In my youth I was firmly of the opinion that communists were by definition good people and everyone else was bad or, at any rate, somehow deficient in human sympathy.  It took me a long time to figure out that character—“the sort of person a man was”—would prove a much more reliable gauge than ideology.  I will never forget the occasion of this rude awakening.  In the early 1980s I had befriended a Vietnamese Communist then employed at the U.N.  Ours was the classic mentor-protégé relationship.  I held in awe his rich revolutionary experiences and he repaid this deference with every kind of generosity.  As his assistant I attended a U.N. conference in India, after which he promised to hire me as editor of the conference papers.  I marked time for two years before the funds finally came through.  After signing the contract and celebrating with drinks, we went out for lunch.  Over the meal he expressed worry that, although nearly fifty, he hadn’t yet secured his future. Jokingly, I told him that he could always go work in a factory.  Whenever I myself had despaired of finding employment, he had advised me, as one Communist to another Communist, to seek factory work.  Suddenly he fell silent; even if in jest, a line had been crossed.  The next day he tore up the contract.  This was my adieu to Communism, if not to communism.  

My second chastening experience in character occurred during my tenure battle at DePaul in 2007.  Here’s what the left-leaning Nation magazine wrote in “solidarity”:

Among the numerous comments on the case, the most thoughtful come from University of Chicago historian Peter Novick. . . .  Novick … appealed for “pluralism” in the academy: “There are those who relish the adversarial role, who delight in combat, whose greatest joy is in advancing a cause… such people are often inclined to stretch evidence to the breaking point, and occasionally beyond…. Professor Finkelstein seems to be of that number, as does Professor Dershowitz.” That was not his own style, Novick said. While it would be “disastrous,” he wrote, “to have a university composed exclusively of people like Finkelstein and Dershowitz,” it would be “equally undesirable to have a university composed exclusively of people like me.”

In other words, I was Dershowitz’s doppelganger.
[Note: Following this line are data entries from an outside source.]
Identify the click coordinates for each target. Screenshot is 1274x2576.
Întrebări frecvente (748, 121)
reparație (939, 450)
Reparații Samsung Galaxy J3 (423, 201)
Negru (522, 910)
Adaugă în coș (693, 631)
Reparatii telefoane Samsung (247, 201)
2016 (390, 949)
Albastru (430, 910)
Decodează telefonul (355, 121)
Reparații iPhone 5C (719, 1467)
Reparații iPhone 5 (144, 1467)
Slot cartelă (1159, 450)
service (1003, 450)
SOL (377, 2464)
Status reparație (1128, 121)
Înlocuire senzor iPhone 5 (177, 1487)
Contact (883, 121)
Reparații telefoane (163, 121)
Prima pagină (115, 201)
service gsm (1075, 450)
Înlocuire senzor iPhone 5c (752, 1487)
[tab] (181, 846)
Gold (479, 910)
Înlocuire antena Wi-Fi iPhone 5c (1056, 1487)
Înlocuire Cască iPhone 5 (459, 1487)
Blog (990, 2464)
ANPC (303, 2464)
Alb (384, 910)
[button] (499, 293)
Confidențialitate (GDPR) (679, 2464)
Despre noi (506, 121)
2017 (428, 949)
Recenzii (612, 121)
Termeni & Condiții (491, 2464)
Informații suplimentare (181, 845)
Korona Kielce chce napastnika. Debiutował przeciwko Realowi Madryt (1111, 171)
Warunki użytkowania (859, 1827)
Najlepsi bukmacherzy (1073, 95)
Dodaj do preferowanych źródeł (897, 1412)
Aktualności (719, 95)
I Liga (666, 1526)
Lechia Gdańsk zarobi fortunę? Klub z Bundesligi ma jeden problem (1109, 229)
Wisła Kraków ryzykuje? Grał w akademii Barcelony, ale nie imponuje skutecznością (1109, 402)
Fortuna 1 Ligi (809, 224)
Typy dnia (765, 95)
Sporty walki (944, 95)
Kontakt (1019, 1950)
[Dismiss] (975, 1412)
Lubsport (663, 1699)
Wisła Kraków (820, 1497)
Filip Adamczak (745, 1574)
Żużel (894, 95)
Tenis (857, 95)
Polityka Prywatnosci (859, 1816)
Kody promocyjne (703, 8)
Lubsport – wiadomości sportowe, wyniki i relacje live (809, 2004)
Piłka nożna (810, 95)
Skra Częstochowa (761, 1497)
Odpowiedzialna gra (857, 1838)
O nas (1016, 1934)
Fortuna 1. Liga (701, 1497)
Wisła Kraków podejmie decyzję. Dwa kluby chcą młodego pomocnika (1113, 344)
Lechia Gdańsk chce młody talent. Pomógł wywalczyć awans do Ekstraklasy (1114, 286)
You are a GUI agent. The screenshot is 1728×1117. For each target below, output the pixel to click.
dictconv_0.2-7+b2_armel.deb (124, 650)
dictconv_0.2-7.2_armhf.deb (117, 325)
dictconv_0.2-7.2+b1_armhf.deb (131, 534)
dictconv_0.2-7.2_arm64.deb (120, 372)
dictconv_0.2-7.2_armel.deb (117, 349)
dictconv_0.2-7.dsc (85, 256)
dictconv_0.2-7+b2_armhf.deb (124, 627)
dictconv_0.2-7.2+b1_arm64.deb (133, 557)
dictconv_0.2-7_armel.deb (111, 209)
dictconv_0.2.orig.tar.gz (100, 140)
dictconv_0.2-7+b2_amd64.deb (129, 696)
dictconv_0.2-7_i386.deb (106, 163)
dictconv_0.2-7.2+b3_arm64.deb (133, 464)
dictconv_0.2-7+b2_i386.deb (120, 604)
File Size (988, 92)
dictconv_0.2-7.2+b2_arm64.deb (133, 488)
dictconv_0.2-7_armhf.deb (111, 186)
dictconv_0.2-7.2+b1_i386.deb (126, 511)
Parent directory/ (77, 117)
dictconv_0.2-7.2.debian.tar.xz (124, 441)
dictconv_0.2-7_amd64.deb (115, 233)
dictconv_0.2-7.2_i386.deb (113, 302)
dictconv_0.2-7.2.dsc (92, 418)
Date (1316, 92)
Wasn’t that obvious?  Dershowitz was the senior-most professor at Harvard Law School and a serial liar, I was an itinerant academic whose entire public career was built on exposing fraudulent scholarship of the powerful. (My old “comrade,” Roane, who is currently a Senior Editor of The Nation, stood by silently, uttering not a syllable in my defense.) Meanwhile, Matthew Rothschild and Ruth Coniff, editors of another left-leaning periodical, The Progressive, alleged that I was a quasi “Holocaust denier.” But here’s the thing.  The dean of Holocaust scholars, indeed, the founder of the field of Holocaust Studies, was Professor Raul Hilberg.  It happens that Hilberg was a rightwing Republican, he swore by the Wall Street Journal. When asked about my tenure case, here’s what Hilberg said:

Leaving aside the question of style — and here, I agree that it’s not my style either — the substance of the matter is most important here, particularly because Finkelstein, when he published this book [The Holocaust Industry], was alone. It takes an enormous amount of academic courage to speak the truth when no one else is out there to support him. And so, I think that given this acuity of vision and analytical power, demonstrating that the Swiss banks did not owe the money, that even though survivors were beneficiaries of the funds that were distributed, they came, when all is said and done, from places that were not obligated to pay that money. That takes a great amount of courage in and of itself. So I would say that his place in the whole history of writing history is assured, and that those who in the end are proven right triumph, and he will be among those who will have triumphed, albeit, it so seems, at great cost.

The moral is, Don’t judge a person by their ideological cover.